Mr Goodwin said many people on legal aid had mental health and addiction problems, low levels of education, or had other issues that complicated their representation.

"Their problems will be exacerbated by the loss of experienced lawyers from the legal aid scheme and by those left being unable to do the work in the time allocated.

"There will be an increase in the unrepresented and insufficiently represented. It is likely that rather than saving money, the costs will merely be shifted to other areas of the justice sector, including the Courts and Corrections."

He said changes would also result in a "mass exodus" of young lawyers heading overseas.

"Essentially, it is going to cut off the oxygen to the independent bar because it is not going to be seen as having a future by those coming out of law school."

The Government's move is the latest in a string of changes enacted following Dame Margaret Bazley's 2009 report into legal aid.

She alleged that the justice system had been undermined by more than 200 corrupt lawyers who were rorting the taxpayer-funded system.

The distinguished public servant also accused lawyers of taking backhanders, charging illegal "top-up" fees and grouping together to defraud the legal aid system.

Although Dame Margaret said the allegations could not be substantiated, she said she had been told up to 80 per cent of lawyers at Manukau District Court were "gaming" the legal aid system.

Mr Goodwin said that since Dame Margaret's investigation there had been only four lawyers removed from criminal legal aid.

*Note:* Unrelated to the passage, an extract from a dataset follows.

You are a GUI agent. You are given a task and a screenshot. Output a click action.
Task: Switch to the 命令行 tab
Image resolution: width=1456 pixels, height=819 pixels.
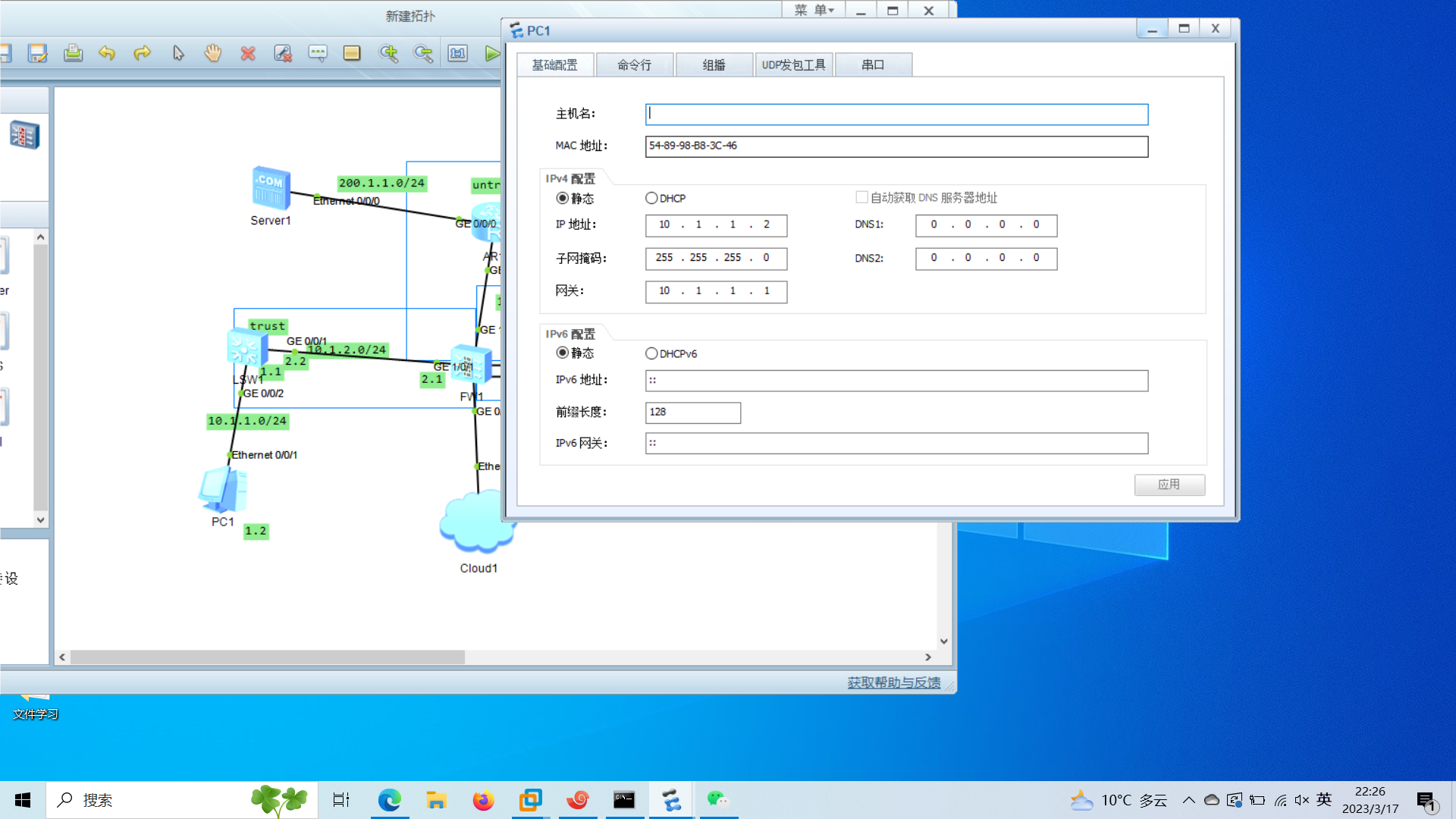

"Rather than eliminate the small number of 'car boot' lawyers identified by the Bazley Report, fixed fees encourages them to become the norm.

He said Dame Margaret recommended that lawyers operate under a business structure, younger lawyers be mentored and that lawyers deliver a high quality service to their clients and the courts.

"Ironically, the recommendations in the Bazley report are largely going to be defeated by the implementation of this system."

The hearing is to be held on Thursday.